» Task objective
Return every line of the rows below that contains the word "link". Treat uppercase and lowercase as different.

**** Records supplied

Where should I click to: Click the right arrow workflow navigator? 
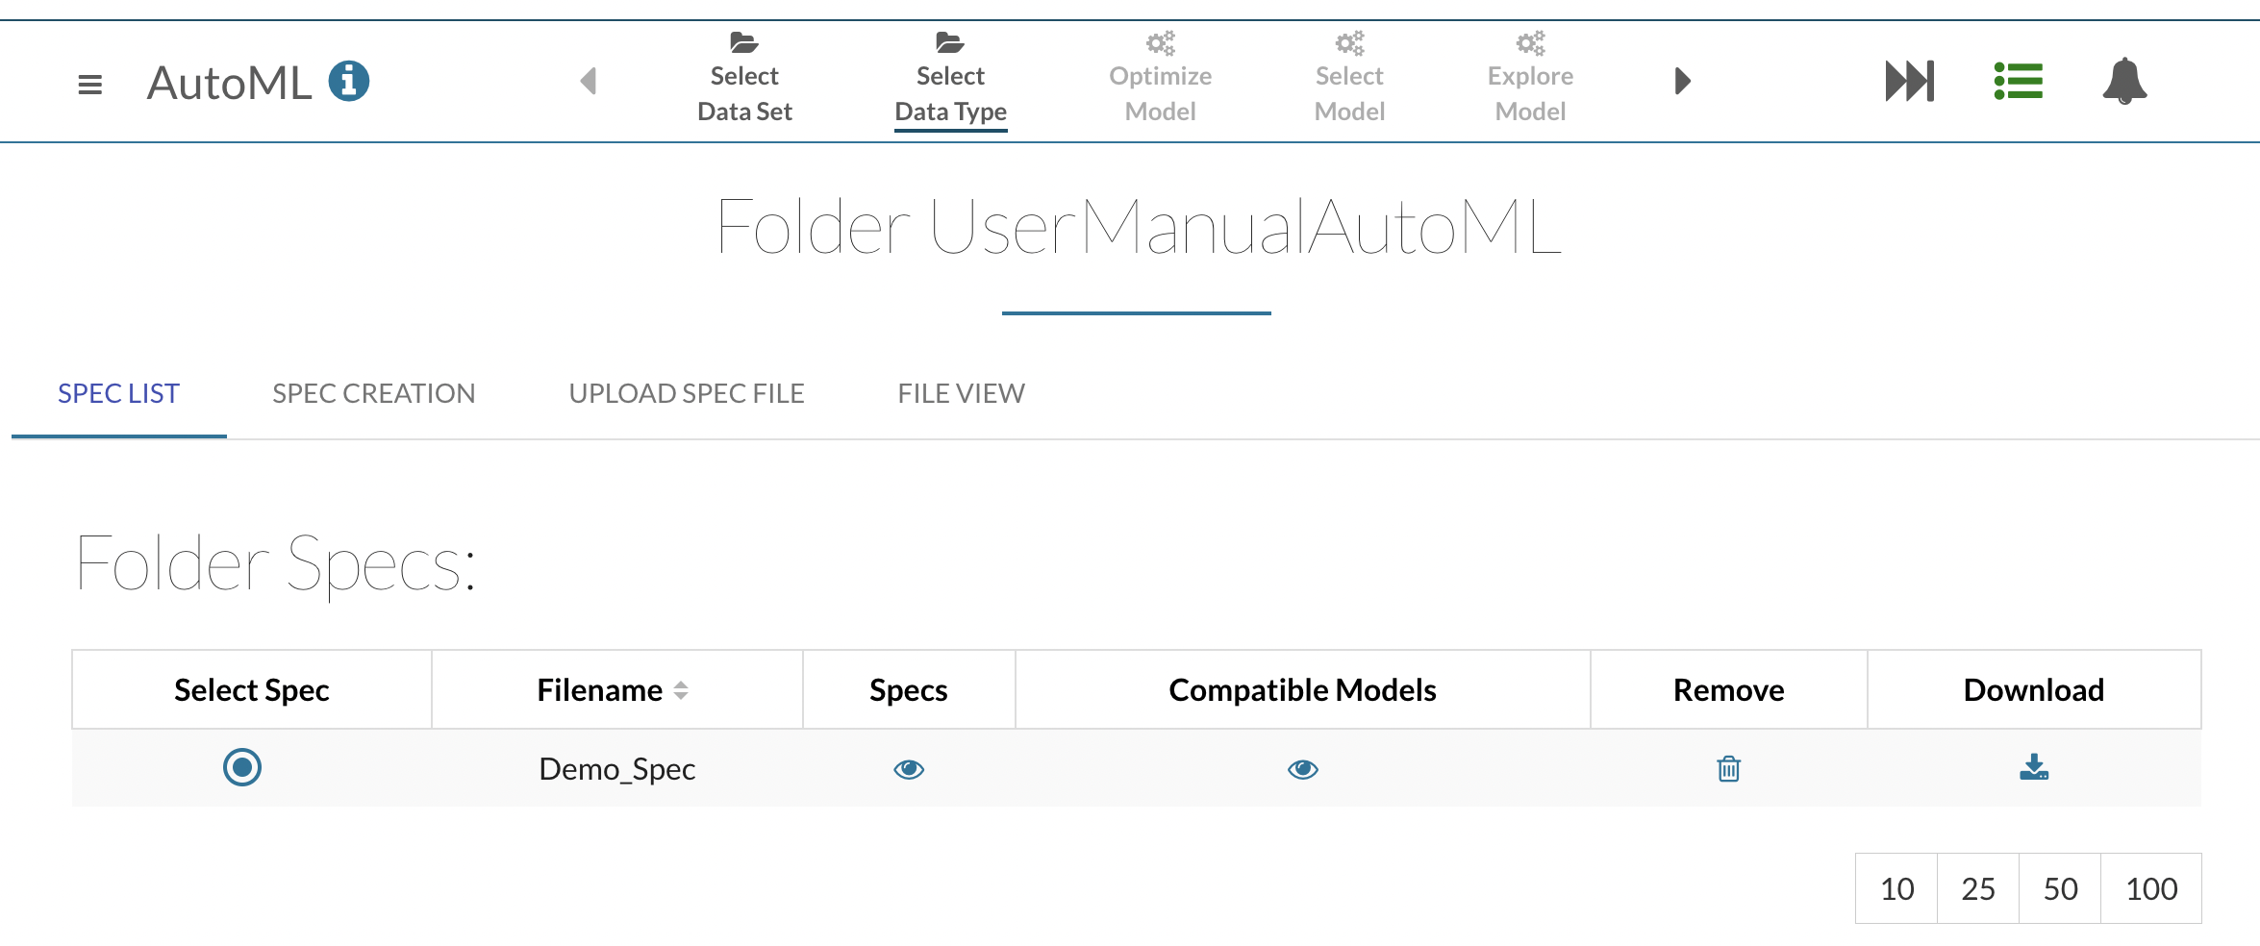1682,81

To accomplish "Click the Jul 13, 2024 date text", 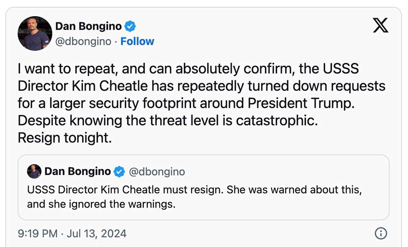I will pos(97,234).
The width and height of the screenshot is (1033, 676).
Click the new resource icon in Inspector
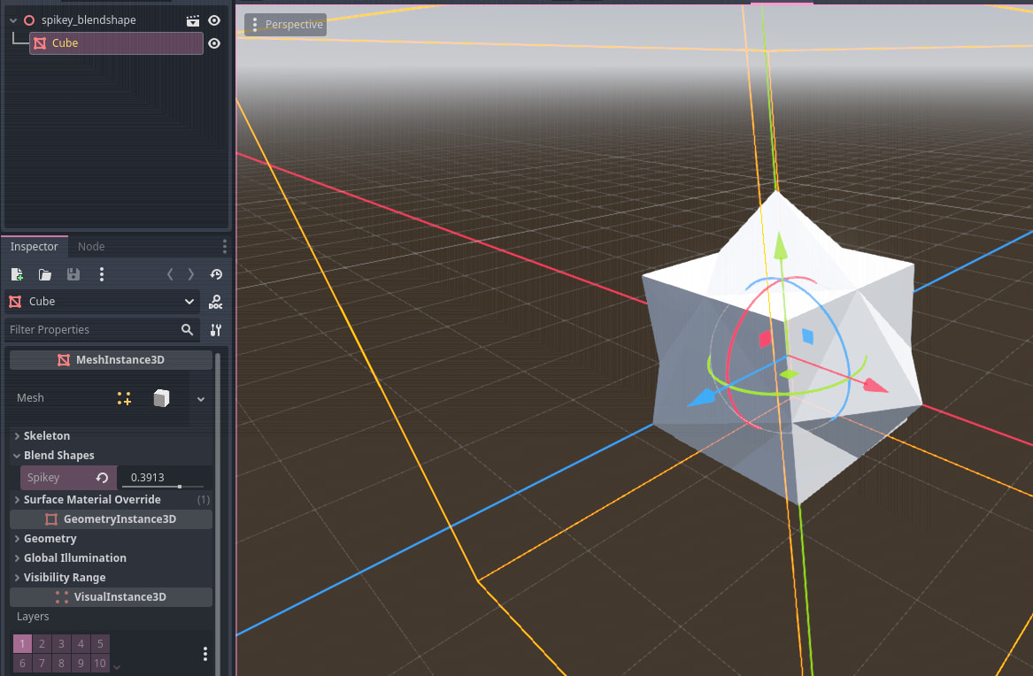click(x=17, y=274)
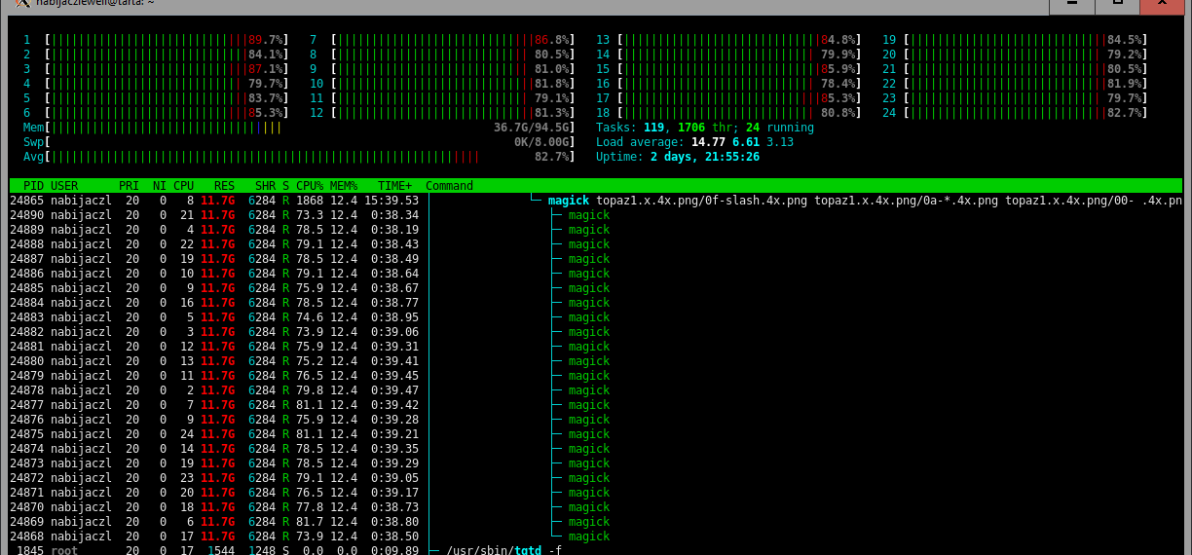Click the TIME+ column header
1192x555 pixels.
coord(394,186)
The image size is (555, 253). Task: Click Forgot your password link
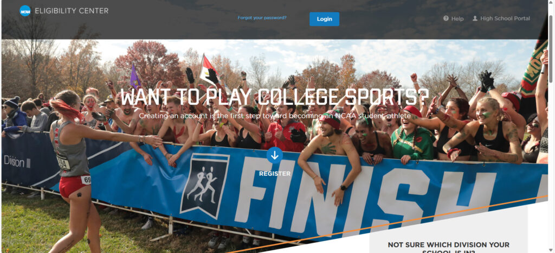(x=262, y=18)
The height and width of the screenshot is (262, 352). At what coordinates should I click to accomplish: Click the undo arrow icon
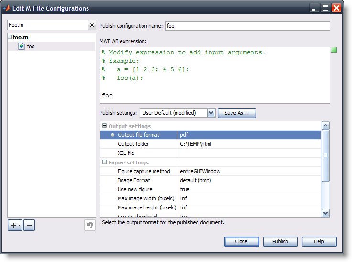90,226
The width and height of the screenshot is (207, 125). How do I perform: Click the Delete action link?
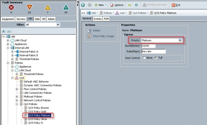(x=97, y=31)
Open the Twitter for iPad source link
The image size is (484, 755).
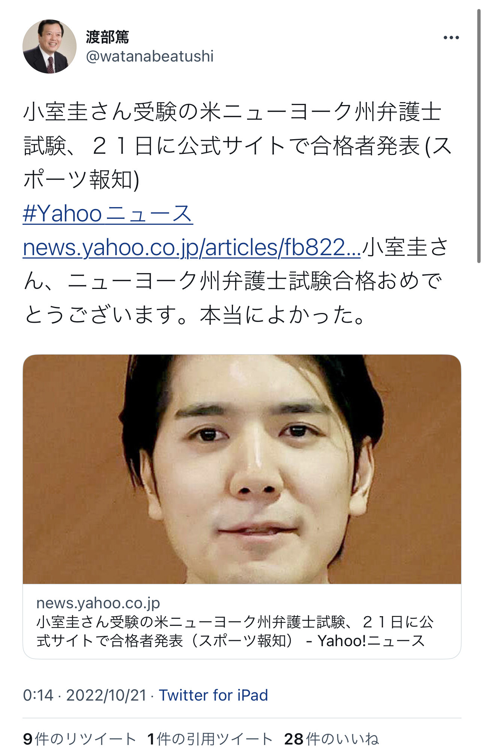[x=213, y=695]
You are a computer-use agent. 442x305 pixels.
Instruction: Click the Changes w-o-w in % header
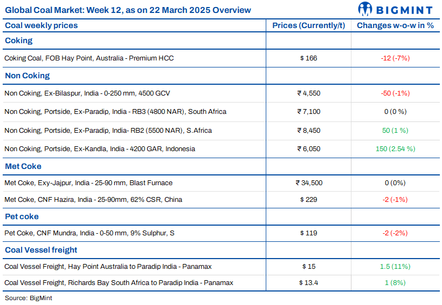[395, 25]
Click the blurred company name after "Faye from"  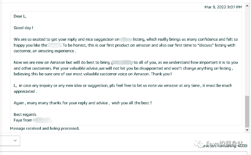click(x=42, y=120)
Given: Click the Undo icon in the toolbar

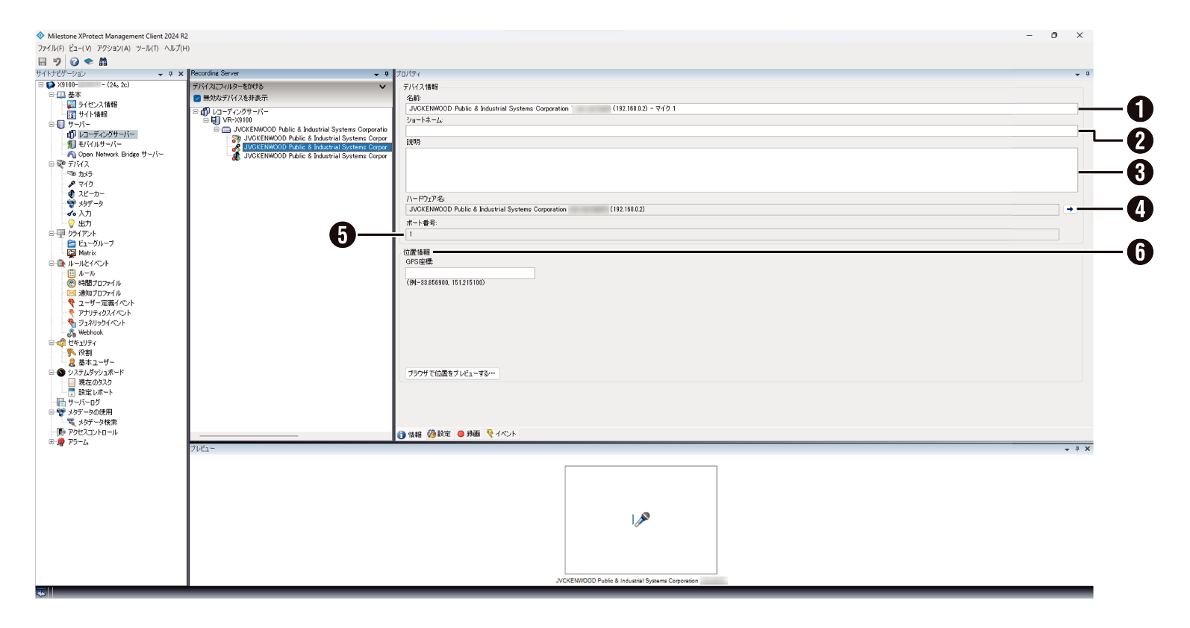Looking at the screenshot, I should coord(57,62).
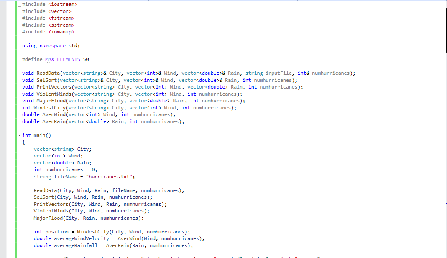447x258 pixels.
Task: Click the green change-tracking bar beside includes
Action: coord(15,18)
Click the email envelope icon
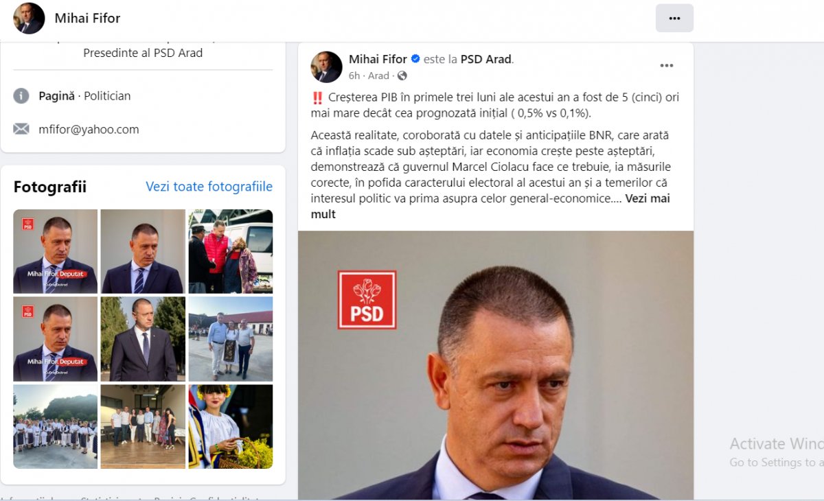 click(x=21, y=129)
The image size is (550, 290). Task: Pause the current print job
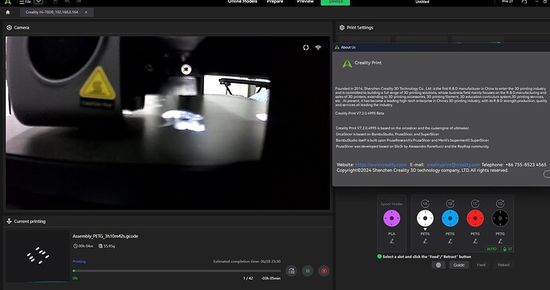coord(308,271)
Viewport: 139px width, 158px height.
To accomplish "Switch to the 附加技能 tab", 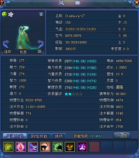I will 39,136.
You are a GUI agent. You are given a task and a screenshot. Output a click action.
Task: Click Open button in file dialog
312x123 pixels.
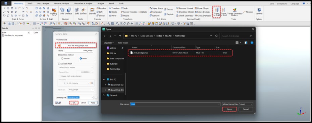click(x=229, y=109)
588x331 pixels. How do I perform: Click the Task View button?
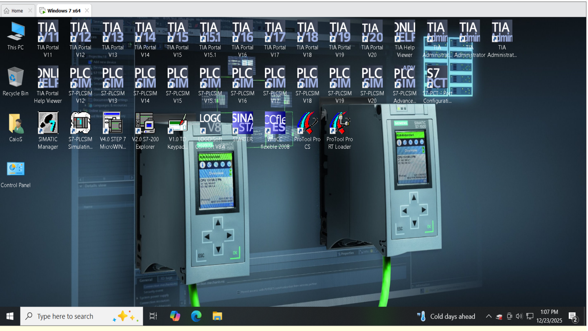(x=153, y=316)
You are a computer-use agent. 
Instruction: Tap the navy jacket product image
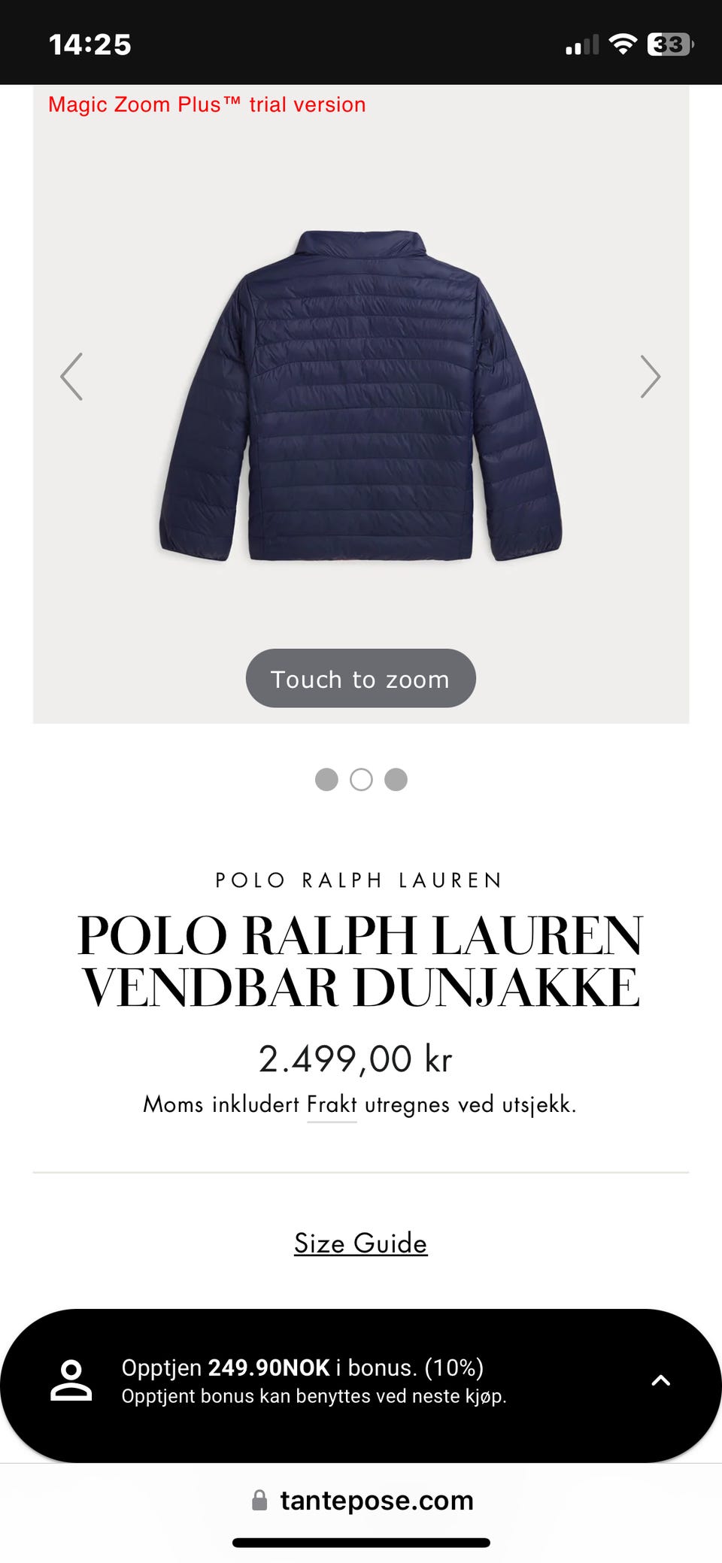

********

» Task response
The image size is (555, 253). Task: Click Forgot your password link
The width and height of the screenshot is (207, 125). How do I perform: Click the Delete action link?
Open the Twitter for iPad source link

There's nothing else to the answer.